[keycloak-dev] Credentials in javascript adapter
Stan Silvert
ssilvert at redhat.com
Mon Nov 18 08:55:12 EST 2019
On 11/18/2019 8:31 AM, Václav Muzikář wrote:
> +1 on making a special new client just for the new account console
> ("account2")?
> I don't see any need to select client name based on theme name.

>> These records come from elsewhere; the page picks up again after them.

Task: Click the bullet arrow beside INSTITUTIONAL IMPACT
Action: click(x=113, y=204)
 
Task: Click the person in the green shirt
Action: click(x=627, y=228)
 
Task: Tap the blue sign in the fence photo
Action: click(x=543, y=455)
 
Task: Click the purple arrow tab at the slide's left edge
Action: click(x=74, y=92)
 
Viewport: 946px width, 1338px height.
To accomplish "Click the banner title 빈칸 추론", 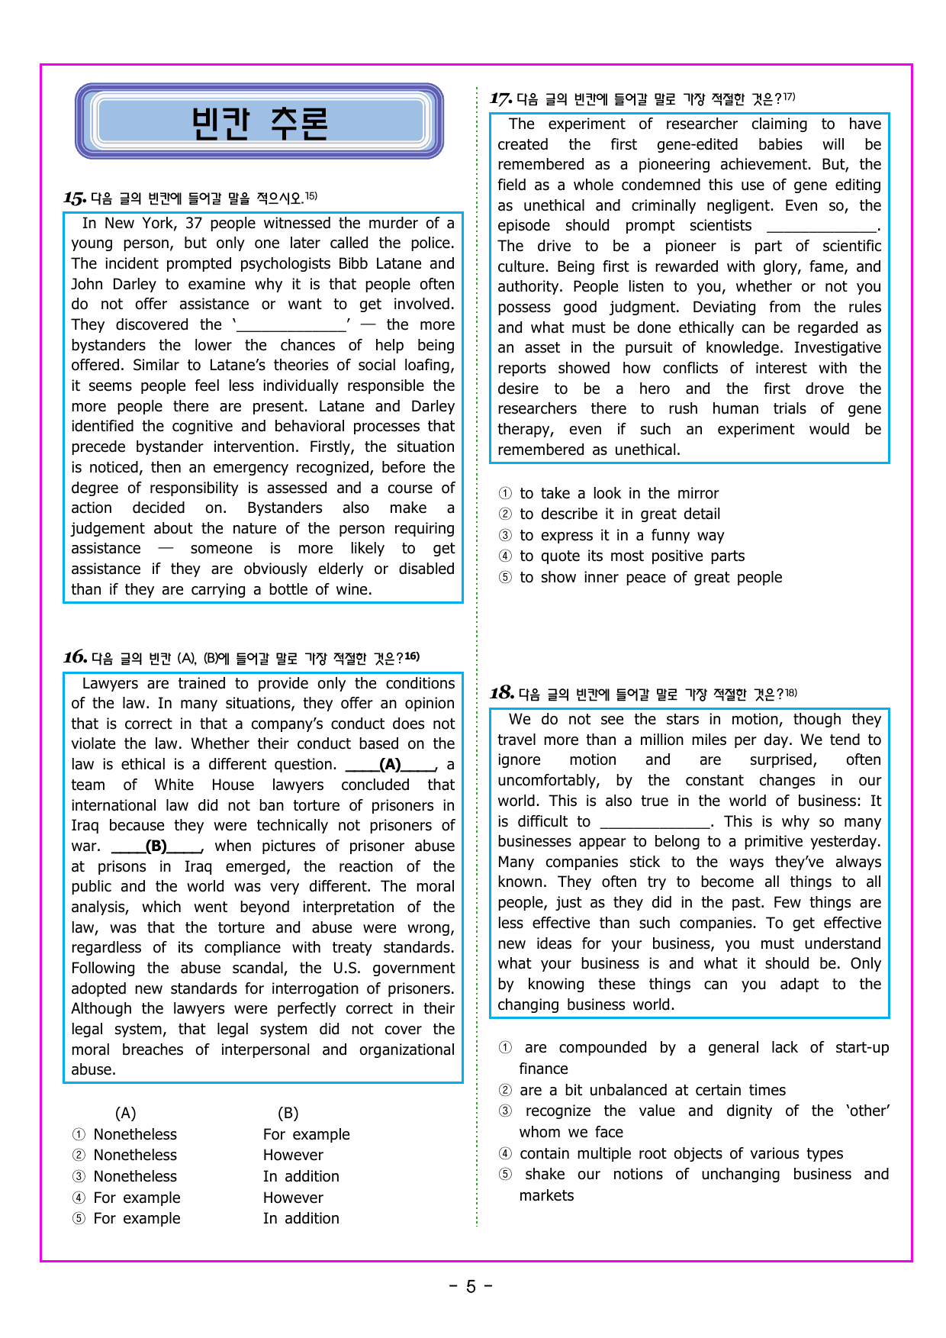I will pos(259,122).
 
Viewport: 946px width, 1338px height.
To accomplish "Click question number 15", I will pos(75,198).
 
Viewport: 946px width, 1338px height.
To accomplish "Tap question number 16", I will pos(75,657).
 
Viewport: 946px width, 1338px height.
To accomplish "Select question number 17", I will pos(500,98).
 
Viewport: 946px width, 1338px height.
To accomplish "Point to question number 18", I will pos(501,693).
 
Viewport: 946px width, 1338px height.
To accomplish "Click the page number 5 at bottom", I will pos(471,1287).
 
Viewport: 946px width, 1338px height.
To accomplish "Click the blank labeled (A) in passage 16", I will pos(391,765).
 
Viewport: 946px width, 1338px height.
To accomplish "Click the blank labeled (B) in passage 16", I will pos(156,846).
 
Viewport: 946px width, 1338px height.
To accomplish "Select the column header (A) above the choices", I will pos(125,1113).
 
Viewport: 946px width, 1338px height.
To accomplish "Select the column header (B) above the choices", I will pos(288,1113).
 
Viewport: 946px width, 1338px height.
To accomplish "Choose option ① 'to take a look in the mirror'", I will pos(619,494).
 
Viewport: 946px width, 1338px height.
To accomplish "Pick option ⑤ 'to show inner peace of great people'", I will pos(650,578).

The way it works right now is that all Keycloak code assumes that the
account console is named "account". Until recent changes, all you had
to do to get the new account console was to change the theme. It still
used the "account" client.
If we have a new "account2" client then all Keycloak code would need to
know that when you change the theme to "keycloak-preview" it needs to
use "account2" instead of "account". I tried to see what would happen
if I just change the value of Constants.ACCOUNT_MANAGEMENT_CLIENT_ID to
"account2". It didn't work. There is just too much code out there that
assumes it will be called "account" and that the account console is
served from /auth/realms/master/account/.

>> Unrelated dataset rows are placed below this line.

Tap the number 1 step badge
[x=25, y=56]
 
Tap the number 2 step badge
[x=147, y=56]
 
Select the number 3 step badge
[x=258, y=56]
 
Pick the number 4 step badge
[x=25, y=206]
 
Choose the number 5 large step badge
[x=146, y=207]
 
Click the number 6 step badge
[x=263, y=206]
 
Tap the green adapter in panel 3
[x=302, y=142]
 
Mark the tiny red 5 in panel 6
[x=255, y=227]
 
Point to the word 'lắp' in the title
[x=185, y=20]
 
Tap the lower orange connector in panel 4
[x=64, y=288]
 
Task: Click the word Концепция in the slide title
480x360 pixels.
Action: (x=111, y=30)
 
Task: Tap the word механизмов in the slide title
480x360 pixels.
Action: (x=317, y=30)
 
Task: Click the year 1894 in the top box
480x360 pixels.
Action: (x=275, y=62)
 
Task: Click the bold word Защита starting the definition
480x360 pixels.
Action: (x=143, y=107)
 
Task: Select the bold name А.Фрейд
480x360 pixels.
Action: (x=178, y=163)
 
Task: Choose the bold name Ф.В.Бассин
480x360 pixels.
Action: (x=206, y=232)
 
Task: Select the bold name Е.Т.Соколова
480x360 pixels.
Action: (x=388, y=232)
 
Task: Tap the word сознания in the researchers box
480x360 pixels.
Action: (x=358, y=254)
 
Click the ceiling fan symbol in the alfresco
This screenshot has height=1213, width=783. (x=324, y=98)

Again, the least invasive changes are:
1) Allow the old account console to be a public client.
2) Document that "tech preview" users should go to Client -> account.
Then manually change the Access Type to "public".
> Why couldn't the new account console use e.g. "account2" client even
> when it replaced the old console?
>
> In any case, I see this as a bit unnecessary overhead right now when
> we're trying to focus on the tech preview.
>
> On Mon, Nov 18, 2019 at 2:26 PM Stan Silvert <ssilvert at redhat.com
> <mailto:ssilvert at redhat.com>> wrote:
>
> On 11/18/2019 7:04 AM, Stian Thorgersen wrote:
> > My preference is a new client for the new account console, with the
> > current client being used for the old server-side account
> console and
> > roles. It is safer and has less potential of having any
> side-effects
> > now and in the future.
> I do understand that concern. But it's a big hairy mess to allow
> conditional selection of the client based on selecting
> "keycloak-preview" theme. So just changing the client to "public"
> seems
> like a less risky proposition.
>
> Perhaps you can expand on what you said earlier when you said,
> "Although
> strictly speaking you shouldn't use a confidential client with a
> client-side app."?
>
> Also remember, that we still have option #2, which requires only a
> documentation note. That is:
> 2) Document that "tech preview" users should go to Client -> account.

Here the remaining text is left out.